Repeat each entry below exactly as it stands.

Pixel coordinate grounding data:
────────────────────────────────────────
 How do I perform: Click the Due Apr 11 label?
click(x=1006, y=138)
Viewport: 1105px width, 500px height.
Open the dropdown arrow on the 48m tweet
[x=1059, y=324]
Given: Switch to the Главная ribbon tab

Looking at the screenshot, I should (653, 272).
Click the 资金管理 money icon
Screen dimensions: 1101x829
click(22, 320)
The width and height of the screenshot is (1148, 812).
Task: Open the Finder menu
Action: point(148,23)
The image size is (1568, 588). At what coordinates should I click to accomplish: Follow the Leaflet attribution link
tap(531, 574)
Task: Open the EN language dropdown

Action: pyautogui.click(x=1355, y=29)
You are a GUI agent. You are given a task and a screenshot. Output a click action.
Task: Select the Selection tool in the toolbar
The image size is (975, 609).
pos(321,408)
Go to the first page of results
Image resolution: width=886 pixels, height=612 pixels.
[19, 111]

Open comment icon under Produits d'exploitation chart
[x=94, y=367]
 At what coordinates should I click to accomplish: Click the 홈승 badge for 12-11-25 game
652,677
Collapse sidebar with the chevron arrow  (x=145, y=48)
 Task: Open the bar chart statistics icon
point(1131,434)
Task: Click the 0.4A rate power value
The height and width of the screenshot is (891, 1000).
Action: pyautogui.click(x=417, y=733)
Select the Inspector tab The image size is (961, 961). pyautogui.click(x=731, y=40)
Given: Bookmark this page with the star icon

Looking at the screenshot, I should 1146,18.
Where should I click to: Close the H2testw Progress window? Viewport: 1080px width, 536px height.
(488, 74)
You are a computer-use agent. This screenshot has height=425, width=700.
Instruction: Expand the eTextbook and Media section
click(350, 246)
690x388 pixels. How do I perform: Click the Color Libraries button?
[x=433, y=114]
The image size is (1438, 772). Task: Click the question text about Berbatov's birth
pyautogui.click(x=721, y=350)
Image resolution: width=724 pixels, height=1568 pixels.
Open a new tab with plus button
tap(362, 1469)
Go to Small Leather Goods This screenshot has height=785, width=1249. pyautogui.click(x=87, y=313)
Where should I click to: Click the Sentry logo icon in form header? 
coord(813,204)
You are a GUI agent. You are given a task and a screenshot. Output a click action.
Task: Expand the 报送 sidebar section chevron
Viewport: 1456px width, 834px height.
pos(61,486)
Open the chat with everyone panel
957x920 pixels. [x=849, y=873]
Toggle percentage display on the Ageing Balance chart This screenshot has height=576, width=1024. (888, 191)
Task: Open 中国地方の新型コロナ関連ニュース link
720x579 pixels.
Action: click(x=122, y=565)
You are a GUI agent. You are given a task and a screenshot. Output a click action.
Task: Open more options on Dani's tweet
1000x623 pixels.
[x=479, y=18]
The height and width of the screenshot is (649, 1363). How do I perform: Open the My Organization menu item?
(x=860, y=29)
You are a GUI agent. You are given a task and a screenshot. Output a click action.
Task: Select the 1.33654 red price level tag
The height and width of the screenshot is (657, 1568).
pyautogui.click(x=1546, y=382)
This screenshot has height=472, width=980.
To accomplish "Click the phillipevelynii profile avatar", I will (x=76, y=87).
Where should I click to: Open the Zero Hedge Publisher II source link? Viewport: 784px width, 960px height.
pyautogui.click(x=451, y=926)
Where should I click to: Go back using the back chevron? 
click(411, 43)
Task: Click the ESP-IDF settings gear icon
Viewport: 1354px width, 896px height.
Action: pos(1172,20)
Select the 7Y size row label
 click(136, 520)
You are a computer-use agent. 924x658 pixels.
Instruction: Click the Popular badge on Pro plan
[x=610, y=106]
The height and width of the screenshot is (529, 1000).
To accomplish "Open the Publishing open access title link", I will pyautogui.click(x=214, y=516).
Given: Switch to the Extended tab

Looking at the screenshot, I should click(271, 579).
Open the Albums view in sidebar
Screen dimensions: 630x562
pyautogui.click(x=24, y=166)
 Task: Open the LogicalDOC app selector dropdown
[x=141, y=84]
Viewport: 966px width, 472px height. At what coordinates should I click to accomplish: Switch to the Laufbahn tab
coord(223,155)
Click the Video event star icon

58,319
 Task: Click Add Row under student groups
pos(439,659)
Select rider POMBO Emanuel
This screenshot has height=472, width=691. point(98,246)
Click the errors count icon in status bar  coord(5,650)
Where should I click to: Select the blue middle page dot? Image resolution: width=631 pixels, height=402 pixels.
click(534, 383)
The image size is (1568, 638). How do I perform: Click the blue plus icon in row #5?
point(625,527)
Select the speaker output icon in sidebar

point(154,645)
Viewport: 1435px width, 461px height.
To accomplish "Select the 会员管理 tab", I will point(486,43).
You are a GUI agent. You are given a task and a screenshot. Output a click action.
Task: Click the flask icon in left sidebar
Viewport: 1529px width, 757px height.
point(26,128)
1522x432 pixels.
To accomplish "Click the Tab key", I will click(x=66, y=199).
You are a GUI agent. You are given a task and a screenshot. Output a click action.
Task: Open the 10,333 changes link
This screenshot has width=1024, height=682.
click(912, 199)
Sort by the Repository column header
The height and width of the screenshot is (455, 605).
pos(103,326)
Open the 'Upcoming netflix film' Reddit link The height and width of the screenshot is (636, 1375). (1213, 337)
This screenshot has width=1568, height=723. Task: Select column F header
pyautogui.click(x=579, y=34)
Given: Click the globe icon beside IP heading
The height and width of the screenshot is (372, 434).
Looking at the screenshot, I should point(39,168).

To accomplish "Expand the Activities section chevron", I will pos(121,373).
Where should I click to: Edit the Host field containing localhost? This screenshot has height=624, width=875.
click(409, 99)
────────────────────────────────────────
● RESPONSE BOX:
 How do I perform: Click the Due Apr 11 label?
click(x=1006, y=138)
Viewport: 1105px width, 500px height.
Open the dropdown arrow on the 48m tweet
[x=1059, y=324]
Given: Switch to the Главная ribbon tab

Looking at the screenshot, I should (653, 272).
Click the 资金管理 money icon
Screen dimensions: 1101x829
click(22, 320)
The width and height of the screenshot is (1148, 812).
Task: Open the Finder menu
Action: point(148,23)
The image size is (1568, 588). At what coordinates should I click to accomplish: Follow the Leaflet attribution link
tap(531, 574)
Task: Open the EN language dropdown

Action: pyautogui.click(x=1355, y=29)
You are a GUI agent. You are given a task and a screenshot. Output a click action.
Task: Select the Selection tool in the toolbar
The image size is (975, 609).
pos(321,408)
Go to the first page of results
Image resolution: width=886 pixels, height=612 pixels.
[19, 111]

Open comment icon under Produits d'exploitation chart
[x=94, y=367]
 At what coordinates should I click to accomplish: Click the 홈승 badge for 12-11-25 game
652,677
Collapse sidebar with the chevron arrow  (x=145, y=48)
 Task: Open the bar chart statistics icon
point(1131,434)
Task: Click the 0.4A rate power value
The height and width of the screenshot is (891, 1000).
Action: pyautogui.click(x=417, y=733)
Select the Inspector tab The image size is (961, 961). pyautogui.click(x=731, y=40)
Given: Bookmark this page with the star icon

Looking at the screenshot, I should 1146,18.
Where should I click to: Close the H2testw Progress window? Viewport: 1080px width, 536px height.
(488, 74)
You are a computer-use agent. This screenshot has height=425, width=700.
Instruction: Expand the eTextbook and Media section
click(350, 246)
690x388 pixels. How do I perform: Click the Color Libraries button?
[x=433, y=114]
The image size is (1438, 772). Task: Click the question text about Berbatov's birth
pyautogui.click(x=721, y=350)
Image resolution: width=724 pixels, height=1568 pixels.
Open a new tab with plus button
tap(362, 1469)
Go to Small Leather Goods This screenshot has height=785, width=1249. pyautogui.click(x=87, y=313)
Where should I click to: Click the Sentry logo icon in form header? 
coord(813,204)
You are a GUI agent. You are given a task and a screenshot. Output a click action.
Task: Expand the 报送 sidebar section chevron
Viewport: 1456px width, 834px height.
pos(61,486)
Open the chat with everyone panel
957x920 pixels. [x=849, y=873]
Toggle percentage display on the Ageing Balance chart This screenshot has height=576, width=1024. (888, 191)
Task: Open 中国地方の新型コロナ関連ニュース link
720x579 pixels.
Action: click(x=122, y=565)
You are a GUI agent. You are given a task and a screenshot. Output a click action.
Task: Open more options on Dani's tweet
1000x623 pixels.
[x=479, y=18]
The height and width of the screenshot is (649, 1363). How do I perform: Open the My Organization menu item?
(x=860, y=29)
You are a GUI agent. You are given a task and a screenshot. Output a click action.
Task: Select the 1.33654 red price level tag
The height and width of the screenshot is (657, 1568).
pyautogui.click(x=1546, y=382)
This screenshot has height=472, width=980.
To accomplish "Click the phillipevelynii profile avatar", I will (x=76, y=87).
Where should I click to: Open the Zero Hedge Publisher II source link? Viewport: 784px width, 960px height.
pyautogui.click(x=451, y=926)
Where should I click to: Go back using the back chevron? 
click(411, 43)
Task: Click the ESP-IDF settings gear icon
Viewport: 1354px width, 896px height.
Action: pos(1172,20)
Select the 7Y size row label
 click(136, 520)
You are a computer-use agent. 924x658 pixels.
Instruction: Click the Popular badge on Pro plan
[x=610, y=106]
The height and width of the screenshot is (529, 1000).
To accomplish "Open the Publishing open access title link", I will pyautogui.click(x=214, y=516).
Given: Switch to the Extended tab

Looking at the screenshot, I should click(271, 579).
Open the Albums view in sidebar
Screen dimensions: 630x562
pyautogui.click(x=24, y=166)
 Task: Open the LogicalDOC app selector dropdown
[x=141, y=84]
Viewport: 966px width, 472px height. At what coordinates should I click to accomplish: Switch to the Laufbahn tab
coord(223,155)
Click the Video event star icon

58,319
 Task: Click Add Row under student groups
pos(439,659)
Select rider POMBO Emanuel
This screenshot has height=472, width=691. point(98,246)
Click the errors count icon in status bar  coord(5,650)
Where should I click to: Select the blue middle page dot? Image resolution: width=631 pixels, height=402 pixels.
click(534, 383)
The image size is (1568, 638). How do I perform: Click the blue plus icon in row #5?
point(625,527)
Select the speaker output icon in sidebar

point(154,645)
Viewport: 1435px width, 461px height.
To accomplish "Select the 会员管理 tab", I will point(486,43).
You are a GUI agent. You are given a task and a screenshot. Output a click action.
Task: Click the flask icon in left sidebar
Viewport: 1529px width, 757px height.
point(26,128)
1522x432 pixels.
To accomplish "Click the Tab key", I will click(x=66, y=199).
You are a GUI agent. You are given a task and a screenshot. Output a click action.
Task: Open the 10,333 changes link
This screenshot has width=1024, height=682.
click(912, 199)
Sort by the Repository column header
The height and width of the screenshot is (455, 605).
pos(103,326)
Open the 'Upcoming netflix film' Reddit link The height and width of the screenshot is (636, 1375). (1213, 337)
This screenshot has width=1568, height=723. Task: Select column F header
pyautogui.click(x=579, y=34)
Given: Click the globe icon beside IP heading
The height and width of the screenshot is (372, 434).
Looking at the screenshot, I should point(39,168).

To accomplish "Expand the Activities section chevron", I will pos(121,373).
Where should I click to: Edit the Host field containing localhost? This screenshot has height=624, width=875.
click(409, 99)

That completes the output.